If it wasn’t too late when she returned home, she would have dragged out the hip tub for a bath. Perhaps that would rid her of the memory of him—if she could scrub him off her body. By the time she fell asleep dawn was already tingeing the sky.

It was the only excuse she had for sleeping in so late. An hour and a half hardly amounted to a good night’s rest. She hurriedly stabbed the pins into her hair. There would be no time for breakfast. She would have to go directly to the shop.

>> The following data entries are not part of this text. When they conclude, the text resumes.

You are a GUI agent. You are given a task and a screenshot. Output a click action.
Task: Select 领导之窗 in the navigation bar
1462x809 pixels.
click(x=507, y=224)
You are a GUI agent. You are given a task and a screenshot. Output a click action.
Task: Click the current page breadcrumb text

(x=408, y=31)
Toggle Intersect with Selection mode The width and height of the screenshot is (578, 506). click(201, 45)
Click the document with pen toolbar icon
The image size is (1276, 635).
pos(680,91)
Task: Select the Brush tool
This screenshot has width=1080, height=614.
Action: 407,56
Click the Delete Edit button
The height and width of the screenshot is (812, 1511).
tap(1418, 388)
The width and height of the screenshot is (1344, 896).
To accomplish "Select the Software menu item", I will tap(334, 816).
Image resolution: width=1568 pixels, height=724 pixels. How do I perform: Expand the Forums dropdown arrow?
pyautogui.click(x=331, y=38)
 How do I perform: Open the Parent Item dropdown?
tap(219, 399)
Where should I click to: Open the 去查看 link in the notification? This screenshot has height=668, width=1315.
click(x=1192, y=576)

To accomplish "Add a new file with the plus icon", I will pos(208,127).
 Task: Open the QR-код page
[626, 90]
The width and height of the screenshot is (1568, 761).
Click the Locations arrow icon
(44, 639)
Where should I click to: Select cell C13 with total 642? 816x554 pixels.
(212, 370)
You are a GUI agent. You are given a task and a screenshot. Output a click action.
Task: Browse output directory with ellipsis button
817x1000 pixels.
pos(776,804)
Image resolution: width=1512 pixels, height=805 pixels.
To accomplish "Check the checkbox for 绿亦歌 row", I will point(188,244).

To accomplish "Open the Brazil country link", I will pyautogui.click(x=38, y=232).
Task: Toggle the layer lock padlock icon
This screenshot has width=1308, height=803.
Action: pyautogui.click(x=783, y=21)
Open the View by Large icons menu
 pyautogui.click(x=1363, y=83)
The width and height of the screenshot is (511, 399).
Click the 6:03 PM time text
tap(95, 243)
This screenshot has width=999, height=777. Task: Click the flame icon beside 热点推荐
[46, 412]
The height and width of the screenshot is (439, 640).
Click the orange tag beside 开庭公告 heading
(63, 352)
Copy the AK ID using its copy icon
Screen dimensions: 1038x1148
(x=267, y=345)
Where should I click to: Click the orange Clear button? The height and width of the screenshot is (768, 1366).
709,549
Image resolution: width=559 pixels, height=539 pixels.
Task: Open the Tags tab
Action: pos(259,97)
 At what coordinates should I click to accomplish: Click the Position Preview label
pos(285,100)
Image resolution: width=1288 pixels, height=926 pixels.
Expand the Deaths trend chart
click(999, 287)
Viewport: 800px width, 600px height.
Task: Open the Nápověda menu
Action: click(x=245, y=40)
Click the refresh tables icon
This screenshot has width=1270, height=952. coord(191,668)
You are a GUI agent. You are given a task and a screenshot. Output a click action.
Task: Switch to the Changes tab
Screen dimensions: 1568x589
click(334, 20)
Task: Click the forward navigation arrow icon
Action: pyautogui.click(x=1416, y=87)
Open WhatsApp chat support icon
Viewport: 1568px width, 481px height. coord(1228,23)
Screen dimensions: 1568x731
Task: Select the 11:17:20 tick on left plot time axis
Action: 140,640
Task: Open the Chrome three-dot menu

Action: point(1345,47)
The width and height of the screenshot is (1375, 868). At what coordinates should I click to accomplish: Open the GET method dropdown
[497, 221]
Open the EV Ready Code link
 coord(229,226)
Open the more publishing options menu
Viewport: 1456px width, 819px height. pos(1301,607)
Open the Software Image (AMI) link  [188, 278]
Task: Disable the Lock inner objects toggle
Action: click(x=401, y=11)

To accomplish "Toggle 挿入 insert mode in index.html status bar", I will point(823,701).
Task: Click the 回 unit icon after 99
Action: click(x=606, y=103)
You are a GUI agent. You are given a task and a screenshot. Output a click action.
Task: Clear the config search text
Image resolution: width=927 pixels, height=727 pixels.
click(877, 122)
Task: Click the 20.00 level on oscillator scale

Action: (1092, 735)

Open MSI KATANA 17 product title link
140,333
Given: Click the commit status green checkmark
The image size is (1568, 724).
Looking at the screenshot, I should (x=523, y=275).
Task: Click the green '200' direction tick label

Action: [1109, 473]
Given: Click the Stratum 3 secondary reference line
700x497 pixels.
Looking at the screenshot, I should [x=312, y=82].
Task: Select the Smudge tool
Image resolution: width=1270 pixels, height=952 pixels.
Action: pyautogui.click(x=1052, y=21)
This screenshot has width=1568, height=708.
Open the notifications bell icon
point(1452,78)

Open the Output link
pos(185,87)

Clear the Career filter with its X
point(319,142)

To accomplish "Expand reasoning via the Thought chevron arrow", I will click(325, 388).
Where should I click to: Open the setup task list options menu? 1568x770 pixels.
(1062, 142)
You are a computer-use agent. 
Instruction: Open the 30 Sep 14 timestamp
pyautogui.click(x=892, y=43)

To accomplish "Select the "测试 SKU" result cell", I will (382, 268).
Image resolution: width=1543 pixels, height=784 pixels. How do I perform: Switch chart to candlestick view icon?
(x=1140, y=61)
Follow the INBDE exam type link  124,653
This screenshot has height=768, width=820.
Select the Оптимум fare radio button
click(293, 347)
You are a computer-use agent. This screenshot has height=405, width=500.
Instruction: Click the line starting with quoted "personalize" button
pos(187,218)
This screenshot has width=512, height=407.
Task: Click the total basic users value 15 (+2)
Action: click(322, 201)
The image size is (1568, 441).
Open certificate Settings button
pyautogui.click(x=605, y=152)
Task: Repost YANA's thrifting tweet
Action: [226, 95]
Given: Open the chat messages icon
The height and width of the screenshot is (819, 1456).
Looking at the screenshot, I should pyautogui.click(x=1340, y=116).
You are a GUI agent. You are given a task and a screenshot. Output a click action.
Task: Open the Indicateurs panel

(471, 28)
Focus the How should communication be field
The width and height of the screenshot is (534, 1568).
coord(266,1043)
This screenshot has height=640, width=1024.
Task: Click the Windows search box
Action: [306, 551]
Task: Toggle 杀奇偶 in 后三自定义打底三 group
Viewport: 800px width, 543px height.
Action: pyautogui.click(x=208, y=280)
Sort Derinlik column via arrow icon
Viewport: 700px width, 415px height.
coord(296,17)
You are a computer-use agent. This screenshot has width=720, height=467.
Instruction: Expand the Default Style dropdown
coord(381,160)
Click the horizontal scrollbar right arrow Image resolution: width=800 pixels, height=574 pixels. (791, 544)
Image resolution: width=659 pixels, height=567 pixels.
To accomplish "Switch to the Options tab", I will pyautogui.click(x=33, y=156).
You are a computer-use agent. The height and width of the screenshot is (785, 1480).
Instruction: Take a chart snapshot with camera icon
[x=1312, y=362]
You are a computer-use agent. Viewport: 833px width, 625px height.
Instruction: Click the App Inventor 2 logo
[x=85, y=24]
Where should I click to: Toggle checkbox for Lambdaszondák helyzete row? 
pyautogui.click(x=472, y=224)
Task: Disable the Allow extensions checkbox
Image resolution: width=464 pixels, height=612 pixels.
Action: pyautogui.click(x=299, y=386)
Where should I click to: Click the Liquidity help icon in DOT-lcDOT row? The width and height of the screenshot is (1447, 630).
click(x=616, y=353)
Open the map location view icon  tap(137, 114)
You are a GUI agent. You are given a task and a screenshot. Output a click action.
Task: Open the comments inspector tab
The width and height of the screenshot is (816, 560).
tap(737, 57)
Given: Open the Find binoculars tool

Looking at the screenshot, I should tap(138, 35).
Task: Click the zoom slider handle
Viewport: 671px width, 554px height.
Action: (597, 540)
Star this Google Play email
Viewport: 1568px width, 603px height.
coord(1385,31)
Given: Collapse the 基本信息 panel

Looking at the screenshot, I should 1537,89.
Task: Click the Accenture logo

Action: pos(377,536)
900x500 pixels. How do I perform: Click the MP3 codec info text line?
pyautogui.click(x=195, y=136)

She had just finished with the last button on her dress when the door to her chamber was flung open—no thanks to Bryony. Her sister had left it unlocked after she stepped out this morning to visit the washroom. Bryony squealed at the sudden intrusion from where she sat in front of their dressing mirror, dropping the ribbon she had been trying to weave into her plait.

Poppy spun around to face their flush-faced landlady. The woman might be a busybody, but she had always granted them a semblance of privacy and at least knocked before entering their rooms.

“Mrs. Gibbons!” Poppy planted her fists on her hips and leveled her with a stern look. Boundaries. They needed to discuss their boundaries.

The lady practically danced in place, indifferent to Poppy’s disapproving stare. “Come! Come at once!” She waved her hands furiously. She looked fit to apoplexy.

“What?” Bryony jumped up to her feet from her chair, evidently sensing something epic was on the verge of transpiring. “What is it?”

“A grand carriage with a footman riding in the back! Heavens! It has a coat of arms on it. I don’t know the house, but I’ve never been very good at keeping such things to memory.”

A sinking sensation started in Poppy’s stomach. Something epic indeed.

“It stopped here?” Bryony hopped and clapped, catching some of Mrs. Gibbons’s enthusiasm.